Edward Winter
José Raúl Capablanca
Below is the complete text of an interview with Capablanca published in New York World, 25 October 1925:
‘Chess is not merely a game nor a mental training, but a social attainment, in the opinion of José Raúl Capablanca of Cuba, world’s chess champion, who stopped off in New York a few hours between boats recently on his way from Havana to Moscow, where he will participate in the International Chess Masters’ Tournament, opening 5 November, under the auspices of the Soviet Government.
“Chess”, said Capablanca, “is more than a game or a mental training. It is a distinct attainment. I have always regarded the playing of chess and the accomplishment of a good game as an art, and something to be admired no less than an artist’s canvas or the product of a sculptor’s chisel. Chess is a mental diversion rather than a game. It is both artistic and scientific.”
Discussing the progress of chess in America, Capablanca said:
“Chess was greatly injured in the United States when two of its foremost players, many years ago, were credited with having been driven insane because of their absorption in the game. There was not a word of truth as to either of these men, yet the propaganda became so widespread and your newspapers made so much of it that the man or woman who took up chess came to be regarded as a little ‘strange’.
I often have had men and women of otherwise fine intelligence actually ask me if I did not fear I would lose my reason by continuing to play the game. It seems a fixed idea among many Americans that facility or expertness in the game indicates some mental disorder.”
Winning the world’s championship in chess has its handicaps, Capablanca admitted, for often periods of two years have elapsed in which he has not moved a chessman for the simple reason there was no-one within four or five thousand miles [sic] with whom he might play.
Climate, Capablanca said, has more to do with creating chessplayers than any other factor. He regards himself as an “accident” in the chess world, as, he asserts, tropical or semi-tropical countries seldom produce a chessplayer.
“I began playing chess when four years old”, he said. “I can’t say that I played it with any intelligence, but I played it. One has to begin very young in order to make any headway.”
The world’s chess champion is now [almost] 37. He is in appearance eight to ten years younger than that.

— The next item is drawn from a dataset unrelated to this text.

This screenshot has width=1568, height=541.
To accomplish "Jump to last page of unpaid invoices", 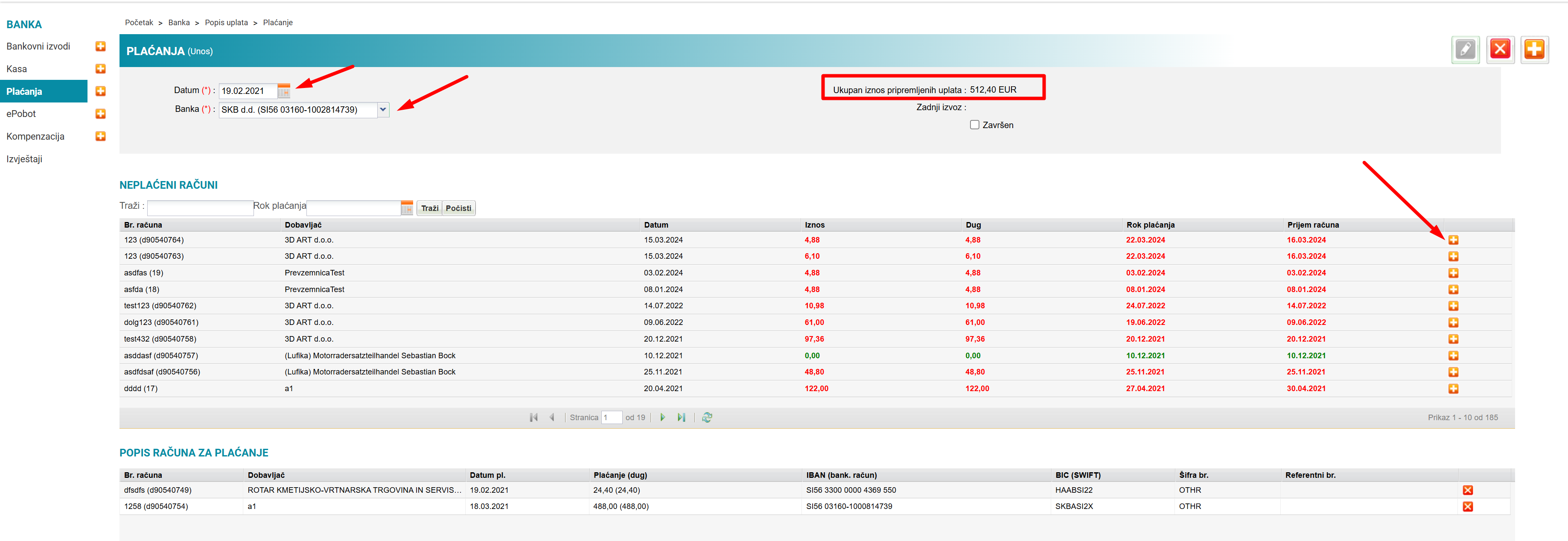I will pyautogui.click(x=681, y=417).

England, he thinks, produces excellent chessplayers because of its peculiarly raw climate, which drives men into indoor pursuits. He said that one year, when in London, playing with Members of Parliament and of the House of Lords, he noted not less than 300 members of the British Upper and Lower Houses and of the King’s Bench who played chess, and played it well. At that time, he added, he frequently played with Andrew Bonar Law, British Prime Minister in 1922-23.
Capablanca was asked if there were not limits to the number of plays possible in chess.
“Such a thing as a limit is so remote”, he replied, “that to my mind it would require at least 50 years for two or three extremely gifted players to be able to master the intricacies of the game to such an extent as to make it practically impossible for one of these two or three men to beat the other. I should say that it is next to impossible, if not actually so, for one single individual to master the game so as to be perfect. No one, so far, has been able to avoid mistakes in chess.”
One of the interesting revelations made by the champion is that he does not make a habit of polishing up on the game or studying moves in advance of a game. He does not, he said, intend to play any game on his way to Russia. He plays only when he sits down to a board against an adversary, he added, and obtains his chief pleasure from playing in seeing if he cannot, at the right moment, make the right play to win.
“Just as an artist would make the right stroke of his brush at the right moment and in the proper manner to complete his canvas”, is the way Capablanca describes this.
Russia and the Teutonic countries, Capablanca asserted, produce excellent chessplayers, by reason of their colder climate, while France has never yielded to the game to any great extent.
Informed that since the Soviets have come into power in Russia the character of the chessmen has been made proletarian, and that anvils have taken the place of pawns, while blacksmiths and gleaners have replaced the knights and bishops, Capablanca said:
“That might be for exhibition purposes, but I am confident that in Moscow we shall use the regular chessmen that are used throughout the world wherever chess is played.”
Capablanca, besides being world’s chess champion, is a real estate man of considerable note in Cuba, having large holdings in Havana, where he resides.’